_AIM OF THE EXERCISE_:
From the entries below, retype only the lines from the one with "Where should I click to: Focus" through the one with "You are a computer-use agent. Screen dimensions: 1440x639", exactly as written.

** TASK INPUT follows **

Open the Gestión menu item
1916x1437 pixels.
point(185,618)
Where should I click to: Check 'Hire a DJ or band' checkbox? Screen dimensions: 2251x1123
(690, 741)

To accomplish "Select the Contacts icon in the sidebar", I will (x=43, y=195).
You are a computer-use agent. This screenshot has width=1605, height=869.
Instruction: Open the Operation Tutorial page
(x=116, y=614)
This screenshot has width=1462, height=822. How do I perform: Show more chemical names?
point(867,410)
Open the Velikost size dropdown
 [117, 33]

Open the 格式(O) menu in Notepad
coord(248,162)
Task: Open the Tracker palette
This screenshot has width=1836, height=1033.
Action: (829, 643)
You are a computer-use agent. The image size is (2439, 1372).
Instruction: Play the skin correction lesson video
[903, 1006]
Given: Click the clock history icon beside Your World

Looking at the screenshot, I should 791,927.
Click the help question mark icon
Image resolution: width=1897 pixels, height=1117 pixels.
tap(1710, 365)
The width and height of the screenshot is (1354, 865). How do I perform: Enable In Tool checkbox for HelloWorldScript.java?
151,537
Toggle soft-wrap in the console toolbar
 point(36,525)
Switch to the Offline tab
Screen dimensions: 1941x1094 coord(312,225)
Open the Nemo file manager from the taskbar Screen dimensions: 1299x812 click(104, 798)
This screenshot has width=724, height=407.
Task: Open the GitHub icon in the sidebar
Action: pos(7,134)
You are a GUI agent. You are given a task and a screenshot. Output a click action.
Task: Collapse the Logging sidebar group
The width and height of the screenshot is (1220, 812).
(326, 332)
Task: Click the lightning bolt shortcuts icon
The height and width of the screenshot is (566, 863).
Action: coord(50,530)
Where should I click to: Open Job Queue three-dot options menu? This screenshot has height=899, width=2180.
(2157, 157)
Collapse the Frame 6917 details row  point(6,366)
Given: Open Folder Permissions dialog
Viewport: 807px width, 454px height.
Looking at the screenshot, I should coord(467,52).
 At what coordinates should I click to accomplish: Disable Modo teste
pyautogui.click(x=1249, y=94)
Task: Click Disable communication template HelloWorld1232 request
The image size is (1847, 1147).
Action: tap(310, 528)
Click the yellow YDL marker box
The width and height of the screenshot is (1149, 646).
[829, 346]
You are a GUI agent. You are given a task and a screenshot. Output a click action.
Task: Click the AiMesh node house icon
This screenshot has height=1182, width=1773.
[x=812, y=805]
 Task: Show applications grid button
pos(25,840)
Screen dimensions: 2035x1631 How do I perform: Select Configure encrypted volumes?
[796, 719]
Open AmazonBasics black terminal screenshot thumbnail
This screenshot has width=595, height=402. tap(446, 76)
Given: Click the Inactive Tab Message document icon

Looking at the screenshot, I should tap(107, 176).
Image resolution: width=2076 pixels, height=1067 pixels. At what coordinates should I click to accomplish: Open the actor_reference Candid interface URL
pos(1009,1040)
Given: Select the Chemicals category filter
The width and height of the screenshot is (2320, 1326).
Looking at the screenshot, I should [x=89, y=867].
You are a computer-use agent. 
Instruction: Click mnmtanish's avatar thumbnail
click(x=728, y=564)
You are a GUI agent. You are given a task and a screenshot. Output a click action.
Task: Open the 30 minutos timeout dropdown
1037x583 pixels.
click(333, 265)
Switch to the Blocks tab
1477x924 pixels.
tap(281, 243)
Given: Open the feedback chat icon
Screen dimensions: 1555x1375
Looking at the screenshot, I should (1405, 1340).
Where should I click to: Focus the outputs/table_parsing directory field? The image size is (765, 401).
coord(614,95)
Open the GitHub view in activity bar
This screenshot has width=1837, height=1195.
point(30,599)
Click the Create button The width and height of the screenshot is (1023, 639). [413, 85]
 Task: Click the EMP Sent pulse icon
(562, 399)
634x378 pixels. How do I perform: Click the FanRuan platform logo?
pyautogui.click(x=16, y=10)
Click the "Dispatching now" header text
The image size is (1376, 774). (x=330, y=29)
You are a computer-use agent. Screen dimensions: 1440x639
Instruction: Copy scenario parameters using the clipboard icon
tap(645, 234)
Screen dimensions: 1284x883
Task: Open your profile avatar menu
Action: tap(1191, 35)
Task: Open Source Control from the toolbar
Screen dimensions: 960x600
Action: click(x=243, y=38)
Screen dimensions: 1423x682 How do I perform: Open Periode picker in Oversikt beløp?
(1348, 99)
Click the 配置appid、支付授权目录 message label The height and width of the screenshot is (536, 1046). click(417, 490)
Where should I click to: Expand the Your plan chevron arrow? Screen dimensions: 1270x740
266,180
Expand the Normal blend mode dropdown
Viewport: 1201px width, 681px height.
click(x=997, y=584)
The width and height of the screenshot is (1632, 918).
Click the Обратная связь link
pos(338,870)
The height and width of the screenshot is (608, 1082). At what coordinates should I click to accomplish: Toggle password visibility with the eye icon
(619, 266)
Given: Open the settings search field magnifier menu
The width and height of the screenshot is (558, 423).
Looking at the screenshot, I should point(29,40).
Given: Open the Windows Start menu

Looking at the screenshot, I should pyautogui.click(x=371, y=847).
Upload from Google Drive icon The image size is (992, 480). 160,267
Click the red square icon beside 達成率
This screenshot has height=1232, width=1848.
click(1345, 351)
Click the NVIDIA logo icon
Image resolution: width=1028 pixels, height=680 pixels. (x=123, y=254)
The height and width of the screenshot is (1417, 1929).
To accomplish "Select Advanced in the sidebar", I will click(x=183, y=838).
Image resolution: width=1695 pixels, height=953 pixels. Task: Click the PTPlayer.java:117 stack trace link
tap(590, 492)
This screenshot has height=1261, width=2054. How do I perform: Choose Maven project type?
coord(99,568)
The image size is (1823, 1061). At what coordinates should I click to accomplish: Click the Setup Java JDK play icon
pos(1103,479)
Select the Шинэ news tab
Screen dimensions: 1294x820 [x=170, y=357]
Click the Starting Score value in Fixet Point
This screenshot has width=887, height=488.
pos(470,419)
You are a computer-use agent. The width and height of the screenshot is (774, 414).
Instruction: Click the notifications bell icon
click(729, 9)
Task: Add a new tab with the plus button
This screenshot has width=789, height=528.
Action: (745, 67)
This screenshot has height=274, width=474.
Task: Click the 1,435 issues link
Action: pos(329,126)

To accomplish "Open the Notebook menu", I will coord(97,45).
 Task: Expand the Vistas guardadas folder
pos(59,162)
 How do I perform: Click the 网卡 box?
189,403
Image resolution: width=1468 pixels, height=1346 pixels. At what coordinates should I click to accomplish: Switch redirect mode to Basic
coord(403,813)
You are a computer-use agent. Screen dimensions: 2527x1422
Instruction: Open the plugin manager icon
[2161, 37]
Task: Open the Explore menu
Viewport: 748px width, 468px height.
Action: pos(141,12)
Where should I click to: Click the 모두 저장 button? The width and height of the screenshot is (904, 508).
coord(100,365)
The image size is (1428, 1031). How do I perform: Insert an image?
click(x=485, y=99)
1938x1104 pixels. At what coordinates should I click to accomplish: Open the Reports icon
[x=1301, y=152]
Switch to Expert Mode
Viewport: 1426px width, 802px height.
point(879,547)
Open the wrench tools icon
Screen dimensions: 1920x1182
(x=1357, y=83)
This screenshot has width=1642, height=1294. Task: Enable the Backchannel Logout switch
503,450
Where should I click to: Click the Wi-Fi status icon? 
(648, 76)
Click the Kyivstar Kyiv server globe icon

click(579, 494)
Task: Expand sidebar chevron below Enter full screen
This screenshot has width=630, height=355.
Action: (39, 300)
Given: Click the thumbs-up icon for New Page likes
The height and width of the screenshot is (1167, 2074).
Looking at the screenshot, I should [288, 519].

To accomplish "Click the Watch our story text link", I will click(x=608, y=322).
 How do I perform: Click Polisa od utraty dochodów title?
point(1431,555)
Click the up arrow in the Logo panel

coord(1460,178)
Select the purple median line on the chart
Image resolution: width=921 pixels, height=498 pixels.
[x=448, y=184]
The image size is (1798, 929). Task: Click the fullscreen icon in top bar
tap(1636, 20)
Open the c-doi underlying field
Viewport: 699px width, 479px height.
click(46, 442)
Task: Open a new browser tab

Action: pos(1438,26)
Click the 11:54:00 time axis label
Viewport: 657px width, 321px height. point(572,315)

** End of TASK INPUT **

_FINISHED EXERCISE_:
Where should I click to: Focus the outputs/table_parsing directory field? The image size is (765, 401).
coord(614,95)
Open the GitHub view in activity bar
This screenshot has width=1837, height=1195.
point(30,599)
Click the Create button The width and height of the screenshot is (1023, 639). [413, 85]
 Task: Click the EMP Sent pulse icon
(562, 399)
634x378 pixels. How do I perform: Click the FanRuan platform logo?
pyautogui.click(x=16, y=10)
Click the "Dispatching now" header text
The image size is (1376, 774). (x=330, y=29)
You are a computer-use agent. Screen dimensions: 1440x639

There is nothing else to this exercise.